Work to be completed:
Only one stretch of the records below should be repeated. It starts with the line containing "Боси Челси Боти Be Lenka Entice 3.0 - Brown" and goes on through the line containing "Общи условия за ползване (54, 1476)", exactly as written.

Record set:
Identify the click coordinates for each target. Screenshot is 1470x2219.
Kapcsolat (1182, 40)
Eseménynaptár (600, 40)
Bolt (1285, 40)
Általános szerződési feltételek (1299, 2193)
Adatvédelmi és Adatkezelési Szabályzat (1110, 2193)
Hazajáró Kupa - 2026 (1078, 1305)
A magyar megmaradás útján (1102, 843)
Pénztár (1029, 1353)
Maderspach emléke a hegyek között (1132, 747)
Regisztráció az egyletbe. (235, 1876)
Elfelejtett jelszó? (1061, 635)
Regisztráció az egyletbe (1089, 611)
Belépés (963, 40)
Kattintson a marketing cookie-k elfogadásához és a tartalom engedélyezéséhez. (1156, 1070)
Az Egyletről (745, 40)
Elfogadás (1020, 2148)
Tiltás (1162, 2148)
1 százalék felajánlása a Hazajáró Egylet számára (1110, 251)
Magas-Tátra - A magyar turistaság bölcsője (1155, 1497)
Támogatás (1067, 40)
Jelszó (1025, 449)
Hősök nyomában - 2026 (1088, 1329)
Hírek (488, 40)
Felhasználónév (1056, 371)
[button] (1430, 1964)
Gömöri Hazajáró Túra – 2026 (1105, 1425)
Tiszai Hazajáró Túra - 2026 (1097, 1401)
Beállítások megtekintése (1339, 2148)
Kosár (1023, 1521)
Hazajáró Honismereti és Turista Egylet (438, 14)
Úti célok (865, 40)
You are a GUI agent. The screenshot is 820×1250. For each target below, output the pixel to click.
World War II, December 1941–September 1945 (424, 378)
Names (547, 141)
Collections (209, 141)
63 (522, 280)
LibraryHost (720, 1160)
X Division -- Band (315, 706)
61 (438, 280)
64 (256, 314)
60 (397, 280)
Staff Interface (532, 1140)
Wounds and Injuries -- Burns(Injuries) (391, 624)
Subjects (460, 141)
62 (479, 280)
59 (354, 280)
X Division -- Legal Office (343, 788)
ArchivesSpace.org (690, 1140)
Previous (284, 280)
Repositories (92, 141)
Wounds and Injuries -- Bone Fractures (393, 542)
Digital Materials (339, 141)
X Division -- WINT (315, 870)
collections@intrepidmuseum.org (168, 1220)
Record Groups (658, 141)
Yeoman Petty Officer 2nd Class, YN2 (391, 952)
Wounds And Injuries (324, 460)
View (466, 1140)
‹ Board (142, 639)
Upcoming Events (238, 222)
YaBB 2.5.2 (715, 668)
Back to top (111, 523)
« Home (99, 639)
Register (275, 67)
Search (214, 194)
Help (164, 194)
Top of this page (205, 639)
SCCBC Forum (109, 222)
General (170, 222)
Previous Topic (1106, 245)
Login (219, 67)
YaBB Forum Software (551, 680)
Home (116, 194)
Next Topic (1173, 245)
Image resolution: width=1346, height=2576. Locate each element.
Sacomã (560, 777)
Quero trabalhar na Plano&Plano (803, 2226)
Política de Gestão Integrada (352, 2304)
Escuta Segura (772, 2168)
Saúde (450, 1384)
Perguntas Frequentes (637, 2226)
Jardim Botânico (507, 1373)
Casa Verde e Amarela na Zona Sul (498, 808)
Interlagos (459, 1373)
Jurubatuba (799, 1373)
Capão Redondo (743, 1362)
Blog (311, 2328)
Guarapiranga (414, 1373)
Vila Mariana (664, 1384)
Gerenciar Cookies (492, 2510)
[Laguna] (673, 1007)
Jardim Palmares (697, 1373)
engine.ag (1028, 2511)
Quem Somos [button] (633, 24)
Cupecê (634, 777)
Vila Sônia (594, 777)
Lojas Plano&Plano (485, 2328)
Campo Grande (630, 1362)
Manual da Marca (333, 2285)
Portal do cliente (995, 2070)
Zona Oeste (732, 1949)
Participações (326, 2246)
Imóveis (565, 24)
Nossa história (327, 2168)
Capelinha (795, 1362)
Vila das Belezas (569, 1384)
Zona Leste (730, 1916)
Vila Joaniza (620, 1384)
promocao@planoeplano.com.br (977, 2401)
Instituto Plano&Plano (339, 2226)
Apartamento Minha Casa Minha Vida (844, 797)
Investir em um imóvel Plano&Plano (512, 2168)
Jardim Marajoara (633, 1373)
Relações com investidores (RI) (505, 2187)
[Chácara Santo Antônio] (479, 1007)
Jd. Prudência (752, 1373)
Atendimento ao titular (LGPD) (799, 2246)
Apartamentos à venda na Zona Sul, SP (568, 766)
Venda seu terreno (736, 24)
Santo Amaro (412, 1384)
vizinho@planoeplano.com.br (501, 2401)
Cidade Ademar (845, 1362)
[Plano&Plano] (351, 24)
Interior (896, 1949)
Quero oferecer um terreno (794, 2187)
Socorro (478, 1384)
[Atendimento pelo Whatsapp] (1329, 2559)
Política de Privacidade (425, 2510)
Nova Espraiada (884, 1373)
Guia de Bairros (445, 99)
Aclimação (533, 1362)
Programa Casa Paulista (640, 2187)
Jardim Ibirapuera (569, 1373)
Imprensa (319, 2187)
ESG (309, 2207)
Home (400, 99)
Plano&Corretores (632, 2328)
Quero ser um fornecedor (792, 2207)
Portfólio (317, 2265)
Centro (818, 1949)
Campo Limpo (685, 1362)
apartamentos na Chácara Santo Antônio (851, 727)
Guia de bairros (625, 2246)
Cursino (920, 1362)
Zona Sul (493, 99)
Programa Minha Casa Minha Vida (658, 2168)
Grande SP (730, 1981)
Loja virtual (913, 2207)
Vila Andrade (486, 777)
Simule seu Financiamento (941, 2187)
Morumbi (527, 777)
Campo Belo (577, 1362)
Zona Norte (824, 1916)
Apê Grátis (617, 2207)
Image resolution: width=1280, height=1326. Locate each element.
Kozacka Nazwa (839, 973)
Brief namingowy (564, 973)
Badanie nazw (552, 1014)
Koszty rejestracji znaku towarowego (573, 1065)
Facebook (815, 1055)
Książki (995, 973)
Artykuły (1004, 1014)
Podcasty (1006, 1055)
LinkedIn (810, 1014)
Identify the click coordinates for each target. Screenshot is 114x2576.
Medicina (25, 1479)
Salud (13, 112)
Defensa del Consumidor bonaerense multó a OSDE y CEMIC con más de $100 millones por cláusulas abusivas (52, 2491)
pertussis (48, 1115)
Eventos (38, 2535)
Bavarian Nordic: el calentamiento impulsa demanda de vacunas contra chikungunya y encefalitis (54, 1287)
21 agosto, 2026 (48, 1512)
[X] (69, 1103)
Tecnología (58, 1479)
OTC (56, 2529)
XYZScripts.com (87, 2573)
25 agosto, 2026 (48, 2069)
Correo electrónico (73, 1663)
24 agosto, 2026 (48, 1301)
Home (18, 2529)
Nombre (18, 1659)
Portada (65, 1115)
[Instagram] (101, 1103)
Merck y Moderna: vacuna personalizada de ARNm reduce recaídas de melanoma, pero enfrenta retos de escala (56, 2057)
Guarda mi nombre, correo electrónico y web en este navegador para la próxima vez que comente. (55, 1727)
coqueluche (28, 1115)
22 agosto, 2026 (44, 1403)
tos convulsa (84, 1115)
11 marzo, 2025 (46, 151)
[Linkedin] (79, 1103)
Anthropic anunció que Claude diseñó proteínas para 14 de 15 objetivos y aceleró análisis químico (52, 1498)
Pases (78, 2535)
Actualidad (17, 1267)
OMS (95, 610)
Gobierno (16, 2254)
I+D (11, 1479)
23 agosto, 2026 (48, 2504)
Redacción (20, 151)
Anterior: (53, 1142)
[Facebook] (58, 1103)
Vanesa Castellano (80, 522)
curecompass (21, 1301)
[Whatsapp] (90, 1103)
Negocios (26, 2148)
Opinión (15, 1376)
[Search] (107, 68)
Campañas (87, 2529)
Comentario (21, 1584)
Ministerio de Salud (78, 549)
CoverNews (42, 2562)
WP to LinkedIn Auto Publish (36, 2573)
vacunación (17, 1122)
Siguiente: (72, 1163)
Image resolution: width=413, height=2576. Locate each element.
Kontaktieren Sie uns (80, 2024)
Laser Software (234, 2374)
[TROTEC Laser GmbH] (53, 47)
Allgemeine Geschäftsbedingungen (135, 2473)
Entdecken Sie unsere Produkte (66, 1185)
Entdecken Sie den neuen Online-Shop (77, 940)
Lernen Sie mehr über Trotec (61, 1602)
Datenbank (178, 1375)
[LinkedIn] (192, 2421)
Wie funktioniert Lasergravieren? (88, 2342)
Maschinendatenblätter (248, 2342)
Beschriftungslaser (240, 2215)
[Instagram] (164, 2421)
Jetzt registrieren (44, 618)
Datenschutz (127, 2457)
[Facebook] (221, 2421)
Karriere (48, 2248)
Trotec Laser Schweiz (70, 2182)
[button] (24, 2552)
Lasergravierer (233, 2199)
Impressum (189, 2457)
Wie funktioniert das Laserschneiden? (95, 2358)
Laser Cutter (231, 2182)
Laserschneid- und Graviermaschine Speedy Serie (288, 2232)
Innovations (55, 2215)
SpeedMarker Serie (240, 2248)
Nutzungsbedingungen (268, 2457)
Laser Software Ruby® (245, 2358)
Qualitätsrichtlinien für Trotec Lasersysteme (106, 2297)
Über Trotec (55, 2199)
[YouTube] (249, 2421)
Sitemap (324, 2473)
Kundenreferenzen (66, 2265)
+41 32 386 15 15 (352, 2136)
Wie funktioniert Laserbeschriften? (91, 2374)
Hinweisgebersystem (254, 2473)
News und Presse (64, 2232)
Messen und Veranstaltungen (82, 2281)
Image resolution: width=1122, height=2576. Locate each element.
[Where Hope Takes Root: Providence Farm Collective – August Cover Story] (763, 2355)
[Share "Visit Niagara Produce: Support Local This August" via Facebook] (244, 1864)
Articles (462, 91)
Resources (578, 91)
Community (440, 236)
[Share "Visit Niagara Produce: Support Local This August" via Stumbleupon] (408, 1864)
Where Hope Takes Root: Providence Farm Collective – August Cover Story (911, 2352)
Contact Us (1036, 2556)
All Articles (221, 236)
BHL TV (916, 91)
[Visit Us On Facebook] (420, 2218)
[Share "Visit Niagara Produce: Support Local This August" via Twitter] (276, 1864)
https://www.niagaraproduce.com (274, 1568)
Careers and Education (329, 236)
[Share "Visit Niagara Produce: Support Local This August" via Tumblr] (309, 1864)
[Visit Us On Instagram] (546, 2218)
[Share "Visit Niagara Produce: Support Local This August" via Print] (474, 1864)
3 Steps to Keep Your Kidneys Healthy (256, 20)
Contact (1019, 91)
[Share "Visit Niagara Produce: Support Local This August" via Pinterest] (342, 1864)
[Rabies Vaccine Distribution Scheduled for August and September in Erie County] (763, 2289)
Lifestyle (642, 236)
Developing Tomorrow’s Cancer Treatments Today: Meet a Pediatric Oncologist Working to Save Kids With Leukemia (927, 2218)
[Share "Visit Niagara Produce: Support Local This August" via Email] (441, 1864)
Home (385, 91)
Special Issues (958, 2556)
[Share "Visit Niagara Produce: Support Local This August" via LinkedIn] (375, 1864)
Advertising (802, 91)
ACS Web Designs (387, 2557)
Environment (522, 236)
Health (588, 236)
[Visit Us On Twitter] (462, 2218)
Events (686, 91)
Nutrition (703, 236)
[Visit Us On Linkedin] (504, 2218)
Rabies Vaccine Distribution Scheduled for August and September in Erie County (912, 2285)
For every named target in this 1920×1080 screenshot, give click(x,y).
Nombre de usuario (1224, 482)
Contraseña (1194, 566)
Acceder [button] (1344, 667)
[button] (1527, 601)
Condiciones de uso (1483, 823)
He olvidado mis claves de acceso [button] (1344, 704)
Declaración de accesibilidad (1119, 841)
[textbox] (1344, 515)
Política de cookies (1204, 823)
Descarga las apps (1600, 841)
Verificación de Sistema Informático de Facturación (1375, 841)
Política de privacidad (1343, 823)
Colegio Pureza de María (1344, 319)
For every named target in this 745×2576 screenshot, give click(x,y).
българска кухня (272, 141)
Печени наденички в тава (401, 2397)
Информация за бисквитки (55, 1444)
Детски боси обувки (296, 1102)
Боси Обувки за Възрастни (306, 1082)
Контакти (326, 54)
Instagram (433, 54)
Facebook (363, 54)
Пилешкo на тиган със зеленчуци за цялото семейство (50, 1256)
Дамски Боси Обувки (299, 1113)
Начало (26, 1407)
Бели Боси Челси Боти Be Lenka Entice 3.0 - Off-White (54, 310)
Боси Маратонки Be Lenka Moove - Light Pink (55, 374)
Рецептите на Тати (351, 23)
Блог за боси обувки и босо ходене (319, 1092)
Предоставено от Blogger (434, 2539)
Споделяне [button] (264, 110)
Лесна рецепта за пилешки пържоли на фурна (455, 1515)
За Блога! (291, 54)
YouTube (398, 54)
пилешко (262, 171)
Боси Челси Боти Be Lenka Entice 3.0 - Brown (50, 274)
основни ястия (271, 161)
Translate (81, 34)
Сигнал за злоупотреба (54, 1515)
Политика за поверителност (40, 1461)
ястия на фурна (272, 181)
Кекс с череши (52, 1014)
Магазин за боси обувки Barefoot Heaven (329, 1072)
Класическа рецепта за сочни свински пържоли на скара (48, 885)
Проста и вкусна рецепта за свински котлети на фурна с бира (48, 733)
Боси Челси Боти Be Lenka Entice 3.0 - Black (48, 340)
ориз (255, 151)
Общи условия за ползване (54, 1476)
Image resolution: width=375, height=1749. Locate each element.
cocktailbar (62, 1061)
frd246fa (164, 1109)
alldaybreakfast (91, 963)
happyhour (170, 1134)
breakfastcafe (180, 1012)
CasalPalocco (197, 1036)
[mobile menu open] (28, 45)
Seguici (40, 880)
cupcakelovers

Your solution:
Боси Челси Боти Be Lenka Entice 3.0 - Brown (50, 274)
основни ястия (271, 161)
Translate (81, 34)
Сигнал за злоупотреба (54, 1515)
Политика за поверителност (40, 1461)
ястия на фурна (272, 181)
Кекс с череши (52, 1014)
Магазин за боси обувки Barefoot Heaven (329, 1072)
Класическа рецепта за сочни свински пържоли на скара (48, 885)
Проста и вкусна рецепта за свински котлети на фурна с бира (48, 733)
Боси Челси Боти Be Lenka Entice 3.0 - Black (48, 340)
ориз (255, 151)
Общи условия за ползване (54, 1476)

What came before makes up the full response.